The Story of Napa Valley’s Iconic Stagecoach VineyardPublished by Carrie Schuster on Mon, 07/02/2018 - 13:34
The Stagecoach Vineyard is one of the most iconic and important in all of Napa Valley. It recently changed hands, purchased in April 2017 by E. & J. Gallo Winery for $180 million. More than 90 top wineries including Chateau Montelena, Plumpjack and Quintessa have for decades relied on the prized fruit from Stagecoach for their Cabernet Sauvignon and other wines, but that may soon end, with Gallo’s potential decision not to renew purchasing contracts. What makes this historic vineyard and its fruit so desirable?
The story of Stagecoach can be traced back to the 1800s, when a bandit named Charles Earl Bowles – aka “Black Bart” – robbed the daily stagecoach as it made its pass over the hill from St. Helena to Monticello.
Soon thereafter, German settlers discovered the property and planted it to wine grapes that fetched record-breaking prices for the time. But in the early 1900s, the growing deer population overran the property and by the time Prohibition kicked in, all viticulture was abandoned on the property.
Enter Dr. Jan Krupp. In 1991, Krupp, a medical doctor and wine enthusiast, saw a real estate ad for land in Napa Valley high above the valley floor in the eastern hills, on Atlas Peak. For decades, no one thought it would be worth the cost or effort to restore the land to a vineyard -- it was chock-full of rocks, boulders, and scrubby vegetation. But Dr. Krupp saw potential. He and his brother spent years clearing the property, planting vines along the way. In 1995, Dr. Krupp snapped up the entire property.
As wine journalist James Laube of Wine Spectator wrote in a Nov. 15, 2000 story, “Under Krupp’s guidance, Stagecoach Vineyards ranks as one of the most ambitious vineyard developments to be undertaken in Napa Valley in the past two decades.”
The property is massive -- 1,300 total acres, with 600 acres planted to grapes – mostly Cabernet Sauvignon, but other noble varieties also are planted. Krupp spent $4 million planting 500,000 vines and celebrated his first harvest in 1996.
Over the years, top wineries from all over Napa Valley have lined up to purchase grapes from Stagecoach Vineyard – more than 90, in fact. Of those, more than 30 wineries use the Stagecoach Vineyard name on their labels.
The fruit fetches top prices for many reasons.

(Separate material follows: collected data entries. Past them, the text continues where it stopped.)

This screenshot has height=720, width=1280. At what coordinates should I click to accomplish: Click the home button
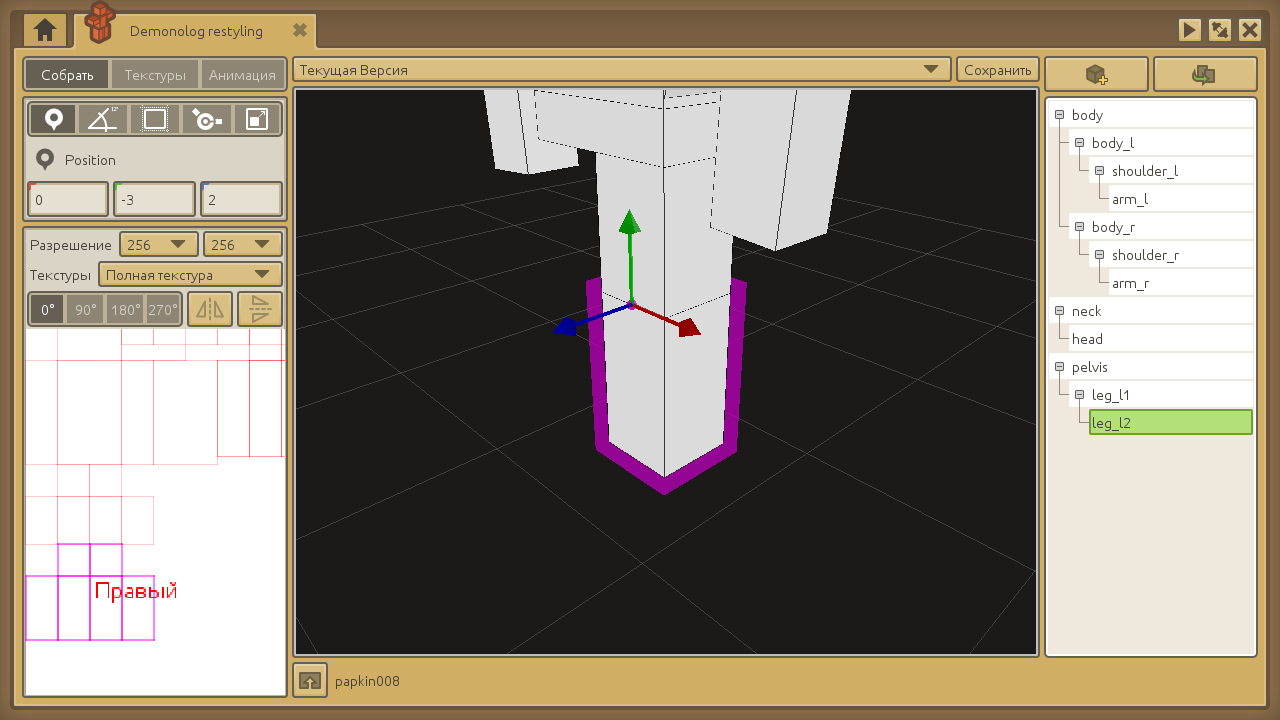pyautogui.click(x=45, y=31)
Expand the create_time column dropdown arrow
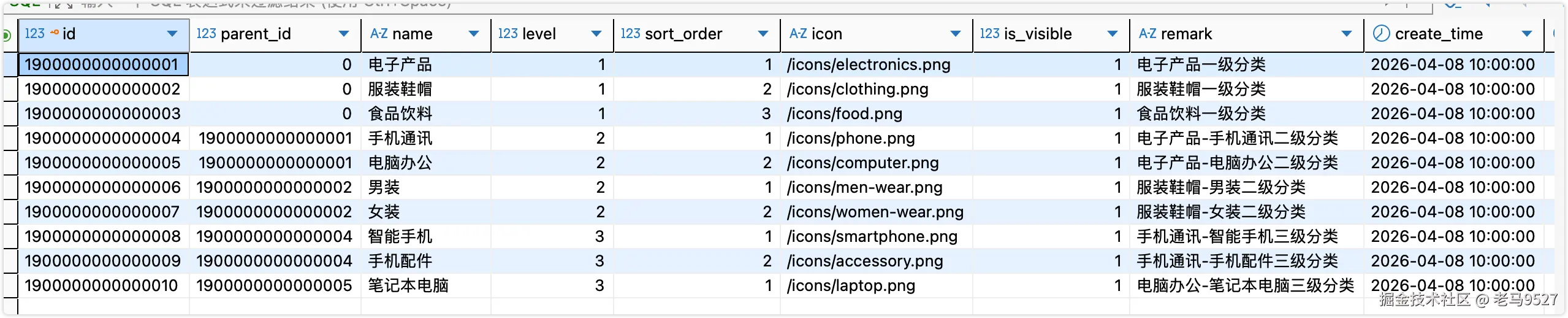Viewport: 1568px width, 318px height. pyautogui.click(x=1527, y=34)
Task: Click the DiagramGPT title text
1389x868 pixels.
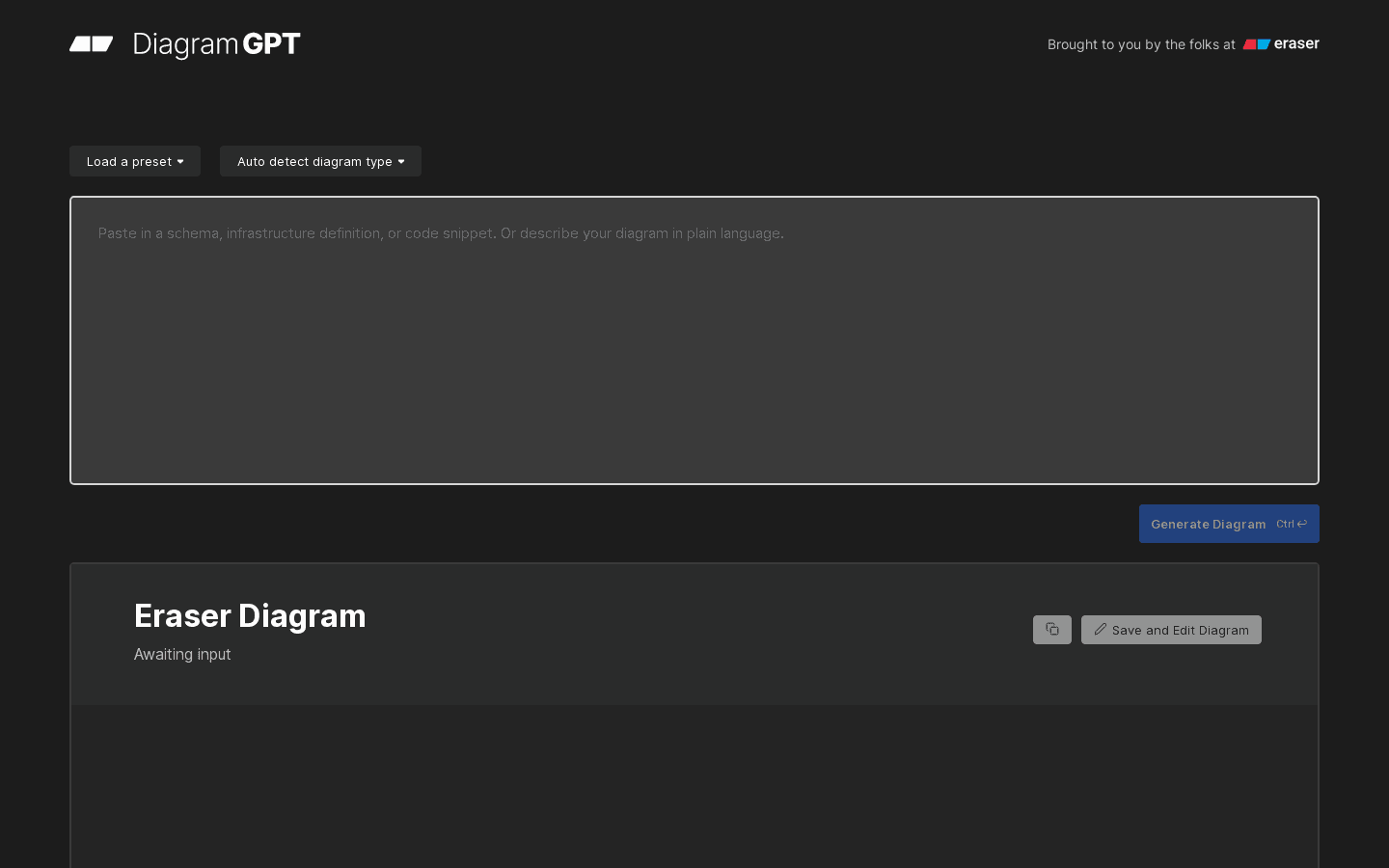Action: click(217, 44)
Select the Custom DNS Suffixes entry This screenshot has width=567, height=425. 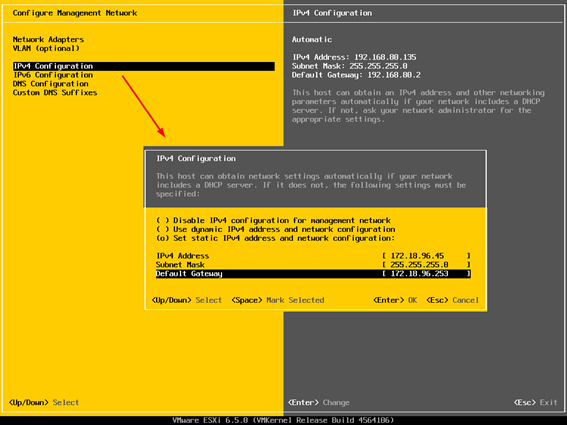[x=55, y=93]
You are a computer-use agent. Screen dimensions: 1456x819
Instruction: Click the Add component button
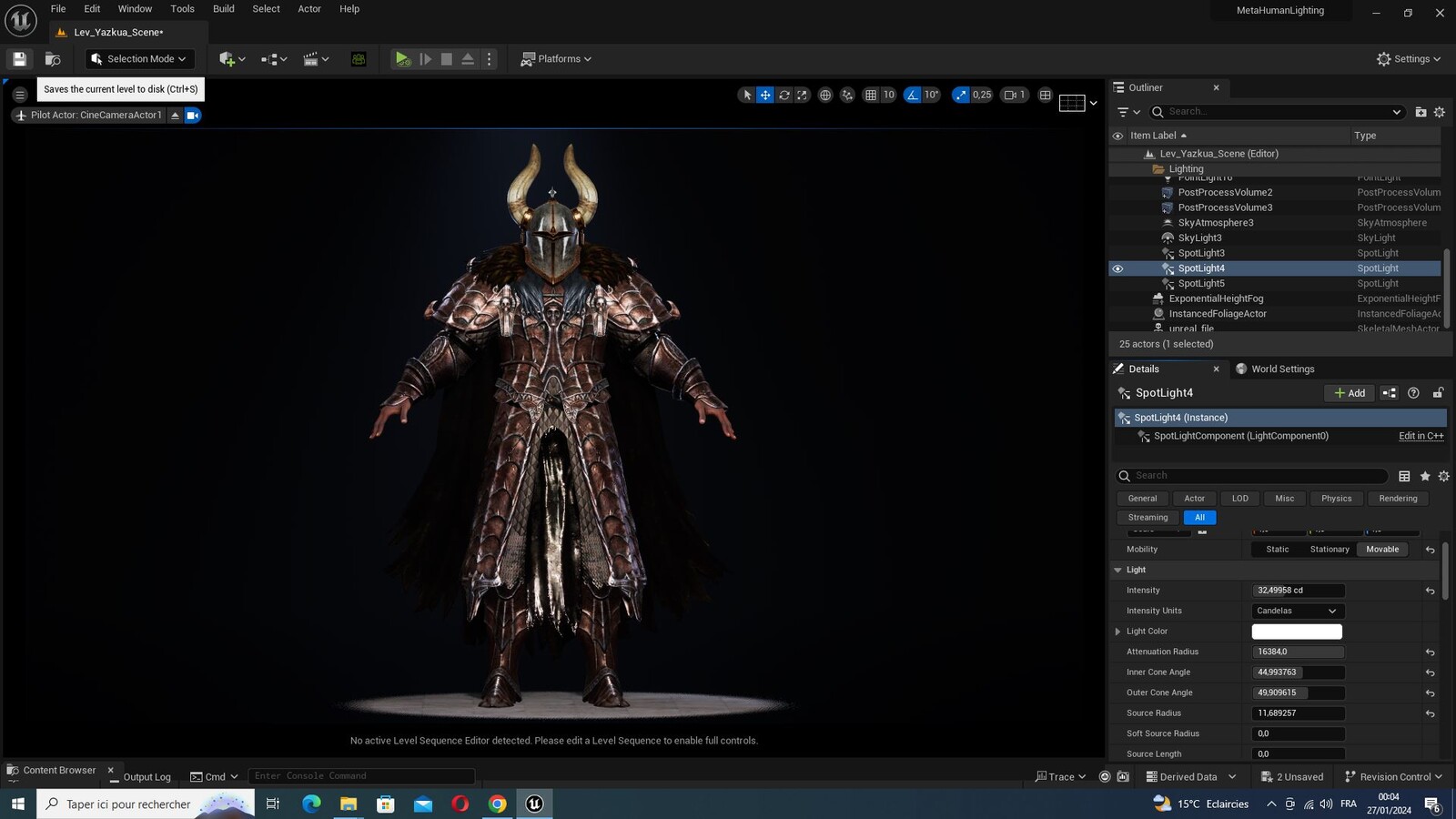tap(1349, 393)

Firstly, its geography and topography are unique. The entire Stagecoach vineyard has been described as a “hanging bowl” – sort of a mountainous valley that Atlas Peak itself looks down upon.
In addition, Stagecoach Vineyard benefits from other key elements: climate (cooling breezes of San Pablo Bay help keep temperatures down); altitude (it spans 1,200 to 1,750 feet above sea level); volcanic soils allowing efficient drainage and forcing roots deeper seeking nutrients; deep water sources beneath the vineyard and south-facing exposures for maximum sun.

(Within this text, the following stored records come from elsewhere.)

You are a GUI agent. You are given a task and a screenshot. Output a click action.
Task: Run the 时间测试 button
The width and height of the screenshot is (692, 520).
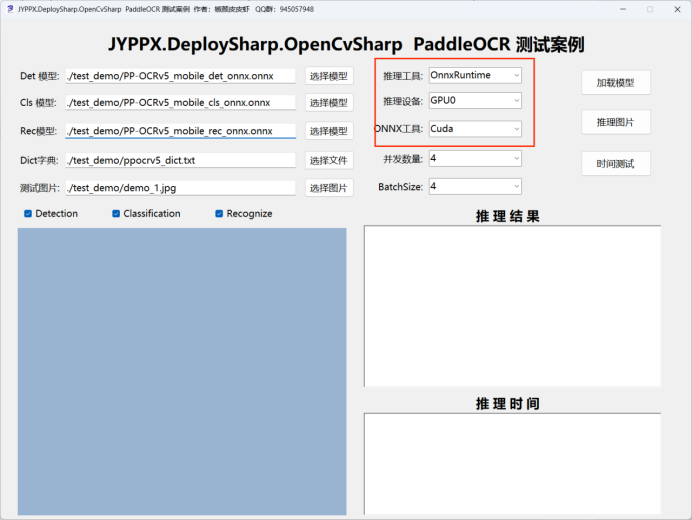pos(615,163)
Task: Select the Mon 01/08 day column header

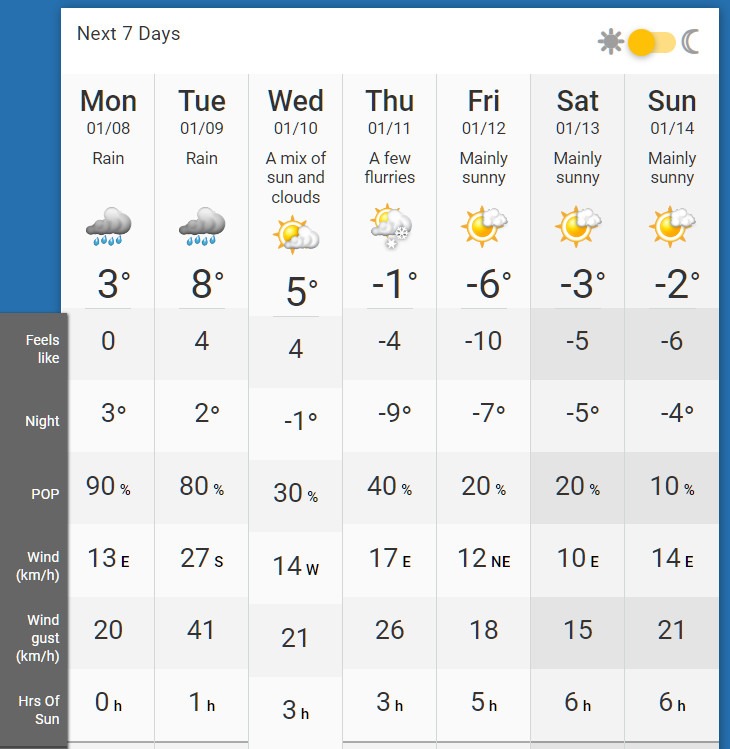Action: coord(108,110)
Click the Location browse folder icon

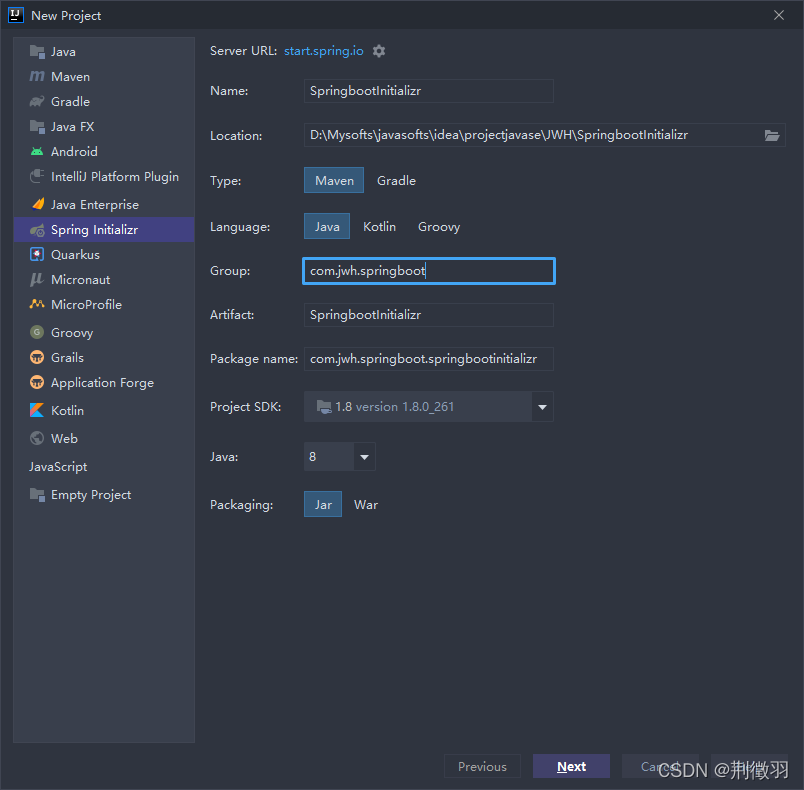tap(772, 135)
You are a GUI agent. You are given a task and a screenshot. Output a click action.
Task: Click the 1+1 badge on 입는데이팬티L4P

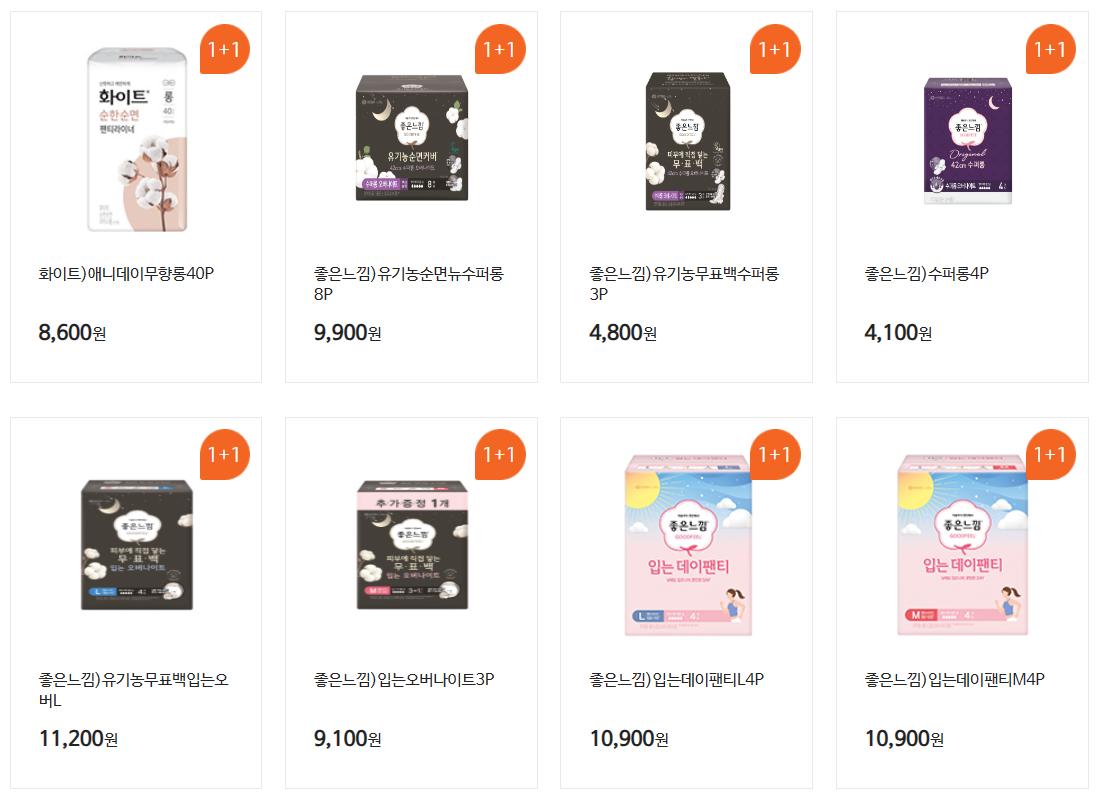pos(775,454)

Angelo Cellars Stagecoach Vineyard Cabernet Sauvignon
Together, these features make Stagecoach a very special vineyard that is home to some of the best fruit in all of Napa Valley. Wines featuring Stagecoach fruit exhibit unmistakable terroir, richness and intensity and are enjoyable when young but also very ageable. Stagecoach wines are celebrated by winemakers and wine enthusiasts alike as some of the most unique and interesting in the world.